Unique geologic features adorn Mercury’s face
Mercury has irregular depressions in the ground called hollows. Mariner 10 first glimpsed them in 1975; then Messenger photographed these shallow tracts at fine resolution. The depressions span from a few dozen feet to over a mile across, and they may be as deep as 120 feet. They look like the soft, airy insides of a sourdough loaf cut open.
The hollows may be the doing of volatiles, scientists theorize. Since the atmosphere-less Mercury has no rain or wind to carve the land, surface features like hollows can only be formed from other processes—such as the ground leaking volatiles into space. Hollows are relatively young formations, about 100,000 years old on average, compared with some four-billion-year-old impact craters on Mercury. Scientists think hollows are still forming today.
And hollows are unique to Mercury. No other celestial body in the solar system seems to present similar pockmarks.
In recent years, scientists have identified other structural formations on Mercury. Chaotic terrains—jumbled ridges that look like a failed game of Jenga—cut up vast swaths of the land. Some researchers think the chaotic terrains are the result of the ground wafting volatiles until it loses structural integrity and collapses. Other scientists think that chaotic terrains form after ripples from an asteroid impact encircle the planet and meet on the opposite side of the globe.
Mercury was once volcanically active
Mercury’s topography provides clues that volcanoes once spewed lava on the planet. Mariner 10 first glimpsed and then Messenger later confirmed that glossy plains spread across Mercury’s surface. Each plain suggests pooled lava smoothed over older craters and ridges. Researchers think that magmatic volcanism halted on Mercury anywhere between one billion to 3.5 billion years ago, due to planetary cooling and contraction that plugged up the magma’s escape routes.

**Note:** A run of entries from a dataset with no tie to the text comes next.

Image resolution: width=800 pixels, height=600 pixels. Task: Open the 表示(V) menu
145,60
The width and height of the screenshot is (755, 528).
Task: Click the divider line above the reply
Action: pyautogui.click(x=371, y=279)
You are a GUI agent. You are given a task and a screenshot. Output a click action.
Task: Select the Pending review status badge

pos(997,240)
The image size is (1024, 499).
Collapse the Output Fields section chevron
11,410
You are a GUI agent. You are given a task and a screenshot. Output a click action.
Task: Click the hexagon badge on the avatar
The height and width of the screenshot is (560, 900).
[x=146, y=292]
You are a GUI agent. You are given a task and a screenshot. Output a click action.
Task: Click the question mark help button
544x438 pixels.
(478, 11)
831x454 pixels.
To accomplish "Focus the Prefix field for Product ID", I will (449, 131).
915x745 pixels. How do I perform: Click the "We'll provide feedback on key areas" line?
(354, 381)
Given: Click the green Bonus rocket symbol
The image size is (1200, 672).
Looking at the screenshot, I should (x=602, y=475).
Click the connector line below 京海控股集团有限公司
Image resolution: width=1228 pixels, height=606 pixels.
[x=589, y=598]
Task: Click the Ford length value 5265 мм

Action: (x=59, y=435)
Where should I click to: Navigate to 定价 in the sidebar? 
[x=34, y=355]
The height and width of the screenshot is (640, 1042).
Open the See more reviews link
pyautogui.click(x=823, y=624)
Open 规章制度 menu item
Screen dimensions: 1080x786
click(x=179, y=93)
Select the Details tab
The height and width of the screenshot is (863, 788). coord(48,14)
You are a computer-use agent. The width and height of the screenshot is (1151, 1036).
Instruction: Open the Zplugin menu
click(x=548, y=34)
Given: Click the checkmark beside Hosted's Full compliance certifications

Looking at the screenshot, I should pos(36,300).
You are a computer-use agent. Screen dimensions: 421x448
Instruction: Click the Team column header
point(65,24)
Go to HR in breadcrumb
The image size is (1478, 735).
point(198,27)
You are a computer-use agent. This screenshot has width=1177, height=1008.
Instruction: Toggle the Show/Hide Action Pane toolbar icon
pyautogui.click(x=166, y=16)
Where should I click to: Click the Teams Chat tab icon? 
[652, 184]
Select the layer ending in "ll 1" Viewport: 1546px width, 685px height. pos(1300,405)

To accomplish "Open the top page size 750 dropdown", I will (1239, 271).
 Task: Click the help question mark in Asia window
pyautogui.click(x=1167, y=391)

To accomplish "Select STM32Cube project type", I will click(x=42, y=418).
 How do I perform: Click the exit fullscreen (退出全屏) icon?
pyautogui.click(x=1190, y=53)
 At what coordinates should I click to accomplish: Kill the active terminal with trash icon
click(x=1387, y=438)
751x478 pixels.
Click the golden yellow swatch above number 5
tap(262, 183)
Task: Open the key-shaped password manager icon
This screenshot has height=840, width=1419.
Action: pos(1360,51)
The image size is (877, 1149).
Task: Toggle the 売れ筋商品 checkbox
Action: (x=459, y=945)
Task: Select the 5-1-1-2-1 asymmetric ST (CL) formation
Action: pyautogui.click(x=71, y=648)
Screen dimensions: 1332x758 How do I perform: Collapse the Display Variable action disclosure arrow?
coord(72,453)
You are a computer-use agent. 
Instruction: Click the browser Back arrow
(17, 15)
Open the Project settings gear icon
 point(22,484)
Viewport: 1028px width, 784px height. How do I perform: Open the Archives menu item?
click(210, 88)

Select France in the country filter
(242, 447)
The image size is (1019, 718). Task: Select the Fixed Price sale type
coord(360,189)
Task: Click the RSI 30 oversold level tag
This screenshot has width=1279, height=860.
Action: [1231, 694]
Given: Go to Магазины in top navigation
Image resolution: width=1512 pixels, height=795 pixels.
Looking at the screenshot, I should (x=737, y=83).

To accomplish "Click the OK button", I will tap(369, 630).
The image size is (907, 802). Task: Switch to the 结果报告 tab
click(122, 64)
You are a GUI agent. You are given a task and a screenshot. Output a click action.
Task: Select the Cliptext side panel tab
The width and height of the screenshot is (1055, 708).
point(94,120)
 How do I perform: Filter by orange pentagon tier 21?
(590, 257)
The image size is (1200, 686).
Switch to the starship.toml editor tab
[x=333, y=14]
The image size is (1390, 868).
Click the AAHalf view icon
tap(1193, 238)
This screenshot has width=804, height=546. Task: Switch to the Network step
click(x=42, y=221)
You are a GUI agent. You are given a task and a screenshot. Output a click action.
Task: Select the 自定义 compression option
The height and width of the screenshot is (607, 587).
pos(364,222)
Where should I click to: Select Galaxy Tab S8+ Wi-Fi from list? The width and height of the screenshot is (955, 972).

Mercury has also shown signs of another kind of volcanism: explosions. If streaming lava is like a runny nose, then explosions are the volcanic equivalent of a sneeze. Irregular pits several miles across and more than two miles deep hint at ancient pyroclastic volcanoes that self-destructed. Scattered around these pits are deposits that researchers think are ejecta from the explosion.
These types of volcanic bursts are probably caused by volatiles underground, experts say. When these buried chemicals rise to the surface, they expand in volume. Eventually, the pressure buildup of gasses causes the volcano to pop, like an overfilled balloon.
BepiColombo scientists are hoping to learn more about where these volatiles come from. Mapping them on a global scale will provide clues about how they got there. “The origin of the volatiles is one of the main themes of space exploration in general,” Genova says.
Editors' Note, April 18, 2024: This article has been updated to show Sean Solomon’s status as a working planetary scientist, to explain the magnetic properties of Mercury, and to reflect the timing of discoveries in the planet’s exosphere.